Initial Impression Thread: Crooklyn

About half of our blog watched the movie on Friday night in Professor Parham’s office (I realized a few hours after the movie that everyone there is in this blog group). It was a pretty intimate setting, which turned out to be a very nice thing once we got to the end of the film. It’ll be interesting to compare the experiences of the Friday night viewers and the Sunday night viewers.


Author: arohde

First-time blogger; full-time student

5 thoughts on “Initial Impression Thread: Crooklyn”

  1. I thought this movie was an emotional roller coaster and captured a great coming-of-age story through the eyes of Troy. Lee did a great job capturing both the pros and cons of growing up in a bustling household with so many children. I think one interesting thing to note is that this is very much an autobiographical film about Spike Lee’s sister, Joie Susannah Lee, who wrote the main story for the film.

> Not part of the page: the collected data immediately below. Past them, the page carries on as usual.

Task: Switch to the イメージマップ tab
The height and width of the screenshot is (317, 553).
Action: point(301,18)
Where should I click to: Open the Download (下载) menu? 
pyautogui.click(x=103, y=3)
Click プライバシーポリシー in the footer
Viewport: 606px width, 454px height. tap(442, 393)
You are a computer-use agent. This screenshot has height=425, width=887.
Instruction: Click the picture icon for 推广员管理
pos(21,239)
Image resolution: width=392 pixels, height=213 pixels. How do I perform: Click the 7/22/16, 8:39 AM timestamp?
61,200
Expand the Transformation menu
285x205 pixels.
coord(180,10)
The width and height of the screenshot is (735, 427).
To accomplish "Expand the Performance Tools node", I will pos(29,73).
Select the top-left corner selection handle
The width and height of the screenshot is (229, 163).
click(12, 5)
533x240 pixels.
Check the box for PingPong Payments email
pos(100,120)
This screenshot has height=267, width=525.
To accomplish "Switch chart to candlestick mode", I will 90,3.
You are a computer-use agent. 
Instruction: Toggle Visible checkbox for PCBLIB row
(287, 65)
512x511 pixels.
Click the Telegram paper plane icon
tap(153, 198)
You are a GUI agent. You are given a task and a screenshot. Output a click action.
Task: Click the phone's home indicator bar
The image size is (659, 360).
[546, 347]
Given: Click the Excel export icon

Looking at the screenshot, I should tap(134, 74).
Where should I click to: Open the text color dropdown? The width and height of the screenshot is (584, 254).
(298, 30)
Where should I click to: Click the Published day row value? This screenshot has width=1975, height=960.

  2. I loved this film, it is probably my favorite of Spike Lee so far and for a couple reasons. Story, characters and nuance. This story sucks you in and has your full attention the entire time, meshed beautifully with the strong character development in Troy, the parents and her siblings as they all did a wonderful job acting. Lee uses nostalgia paired with these relatable characters and touches on the nuances of big family living together trying to make ends meet. The audience by the end of the film is connected to the characters so strongly either through the nostalgia, relatable family nuances, story or some combination of the three that it leaves you saying “wow” at the credits role. “Wow” because you’ve just experienced so much packed in to 2 hours, maybe you relate to the whole movie, parts or none of it, but I believe this film resonates with a large audience and leaves everyone connected to the story in one way or another.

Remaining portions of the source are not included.